Exclude all pictures, then copy each of the records exactly as written.

##### MATERIALS PROVIDED

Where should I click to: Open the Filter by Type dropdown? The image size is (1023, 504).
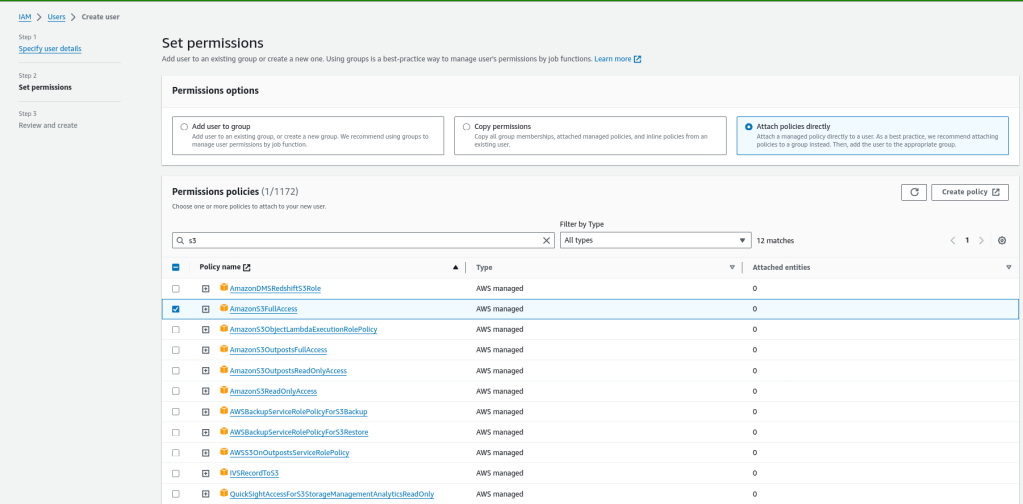655,241
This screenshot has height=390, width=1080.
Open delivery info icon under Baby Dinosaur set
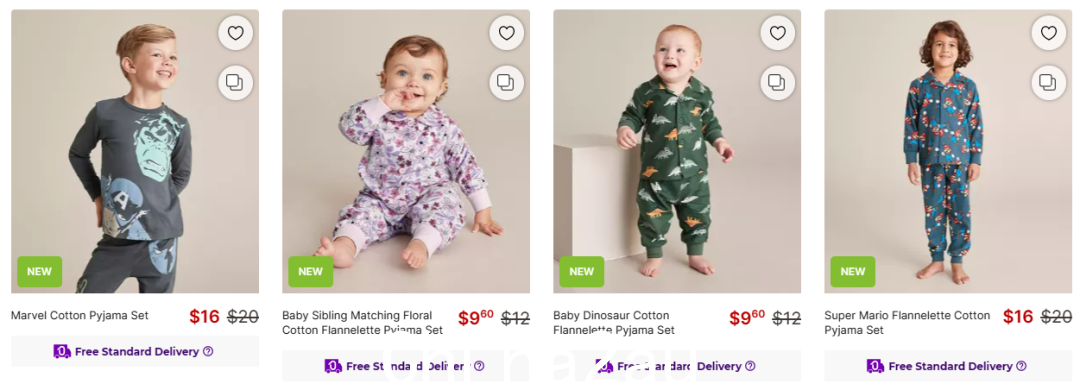(x=750, y=366)
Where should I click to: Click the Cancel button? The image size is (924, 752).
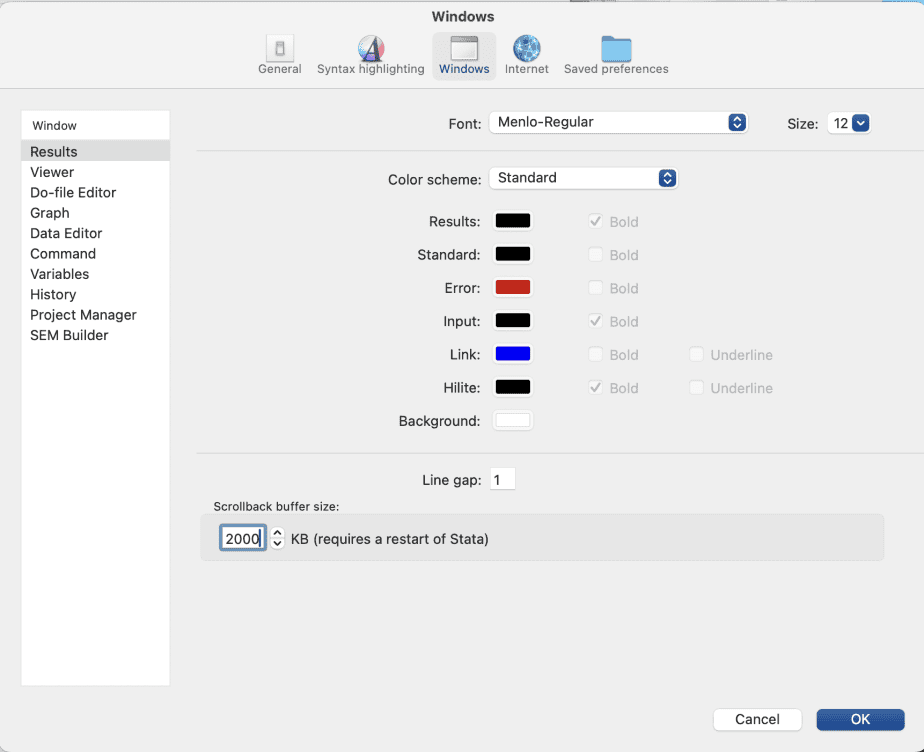(757, 719)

##########

> _RESULT OF THIS TASK_
Where should I click to: Open the Filter by Type dropdown? The image size is (1023, 504).
655,241
This screenshot has height=390, width=1080.
Open delivery info icon under Baby Dinosaur set
(x=750, y=366)
Where should I click to: Click the Cancel button? The image size is (924, 752).
(757, 719)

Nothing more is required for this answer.